# Meguiar's DA Microfiber Correction System VIP Special!



## Autogeek (Mar 3, 2011)

​
*This week's VIP Special is the Meguiar's DA Microfiber Correction System 6 Inch Starter Kit!*

The Meguiar's DA Microfiber Correction System makes paint correction fast and easy with minimal effort required. Designed specifically for the dual action polisher, the Meguiar's DA Microfiber Correction System has changed the way we look at paint correction. It has become a favorite among professional detailers for its speed and ease of use, but at the same time the kit is so easy to use it's perfect for those who are new to machine polishing and paint correction.

The kit includes...

*2 DA Microfiber Correction Discs
2 DA Microfiber Finishing Discs
Backing Plate (5/16 for DA Polishers)
16oz. DA Microfiber Correction Compound
16oz. DA Microfiber Finishing Wax*
*Plus a free Meguiar's Detailing Apron!*

*Retail Value of $131.94, VIP Special for only $79.99!*

Meguiar's DA Microfiber Correction System 6 Inch Starter Kit

If you haven't already, sign up to Autogeek's VIP Club to receive exclusive, unadvertised specials every week! Each VIP item is available for one week.


----------



## Spoony (May 28, 2007)

I think you should open a shop in the UK!


----------



## wish wash (Aug 25, 2011)

Seems a good price, depends on postage and if you have to pay a tax, straight to her majestys bank account on top when it arrives.


----------



## ArcticVXR (Apr 10, 2007)

Thats a great deal :thumb:


----------



## burger (Feb 10, 2009)

You should have a shop in the uk and offer deals like this


----------



## -Stuart W- (Dec 28, 2007)

Looks like a good deal, about 50 in sterling. What would shipping be to the UK for this on it's own?


----------



## Boomer (Jul 2, 2011)

I'd be interested to if the shipping costs were reasonable :buffer:


----------



## wookey (Jul 13, 2007)

That's a cracking deal! Any ideas what postage to the UK would be?


----------



## F1 CJE UK (Jul 25, 2010)

as above, great


----------



## steve from wath (Dec 12, 2008)

autogeek do some cracking products and deals

but the shipping is a killer


----------



## agent gibbs (Jul 23, 2010)

That's a great price, but the hidden extras suck 

Gibbs


----------



## Short1e (Apr 5, 2009)

I'm after this kit. How much we talking for shipping?


----------



## robrobc (Sep 8, 2008)

Short1e said:


> I'm after this kit. How much we talking for shipping?

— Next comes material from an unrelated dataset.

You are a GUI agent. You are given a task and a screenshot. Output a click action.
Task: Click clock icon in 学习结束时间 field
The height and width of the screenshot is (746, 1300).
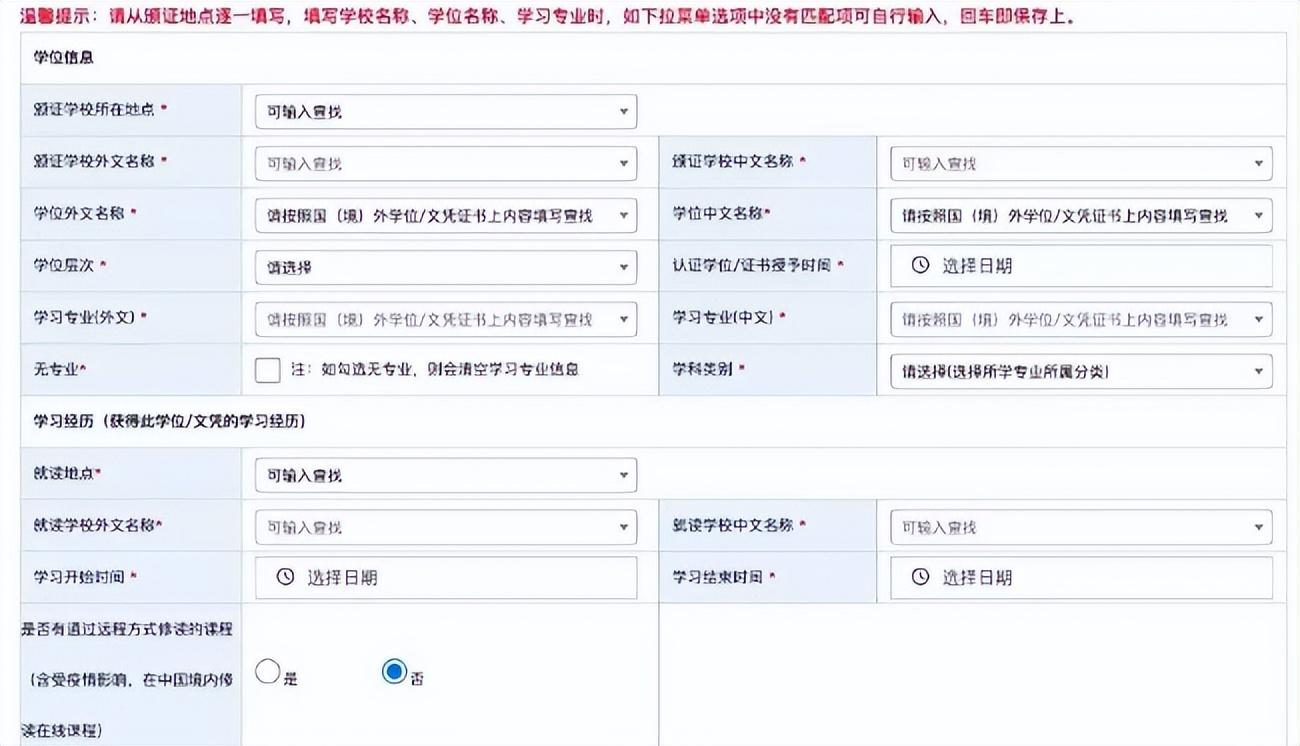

Last time I shipped anything over from US, March this year it was 4.5 Kgs of Car Parts and I paid approx £26 for snail mail.

The weight is the killer......................I am guessing that this little lot would not be 4.5 Kgs though.

HTH

Rob


----------



## Keir (Aug 31, 2010)

Autogeek.net said:


> International Orders Due to increased shipping costs, we require a $100 minimum purchase on international orders. Select International Shipping as your shipping option. *We will contact you with actual shipping charges for your authorization.* These rate quotes DO NOT include any further duties/taxes that may be incurred at customs. No aerosol products can ship to international destinations.


I'm sure they would of been loads more orders if there is a cost to the UK included.


----------



## wookey (Jul 13, 2007)

Keir said:


> I'm sure they would of been loads more orders if there is a cost to the UK included.


The varying weight of orders will make a big difference to the price though.


----------



## ginge7289 (Feb 21, 2011)

That is an awesome price.


----------



## Keir (Aug 31, 2010)

wookey said:


> The varying weight of orders will make a big difference to the price though.


Well with it being in this thread it was aimed at this kit.


----------



## matty_doh (Dec 14, 2009)

Keir said:


> Well with it being in this thread it was aimed at this kit.


Minimum international order is $100 so people will have to add stuff to reach that minimum, hence the variation in weight.


----------



## wookey (Jul 13, 2007)

Keir said:


> Well with it being in this thread it was aimed at this kit.


ah right, it was the way you quoted off of their website with the minimum $100 order for international shipments that me say it depends on the weight.

Completely agree though, it seems a bit pointless to post a HTST special offer with no mention of UK postage.


----------



## burger (Feb 10, 2009)

wookey said:


> ah right, it was the way you quoted off of their website with the minimum $100 order for international shipments that me say it depends on the weight.
> 
> Completely agree though, it seems a bit pointless to post a HTST special offer with no mention of UK postage.


I think the reason they post is not just to tease us lot in the UK but for the international members.


----------



## robrobc (Sep 8, 2008)

burger said:


> I think the reason they post is not just to tease us lot in the UK but for the international members.


Agreed but they could tag it with a strap line like

"not for you losers in the UK" :lol::lol:


----------



## Mindis (Feb 2, 2011)

Did anyone ordered this kit?


----------



## wookey (Jul 13, 2007)

I would of, and would of taken the chance on the tax/customs if the postage to the UK had been put up.


----------



## dwmc (Jun 6, 2010)

thats a great offer , as said it`s a shame shipping is a killer when sending to the uk


----------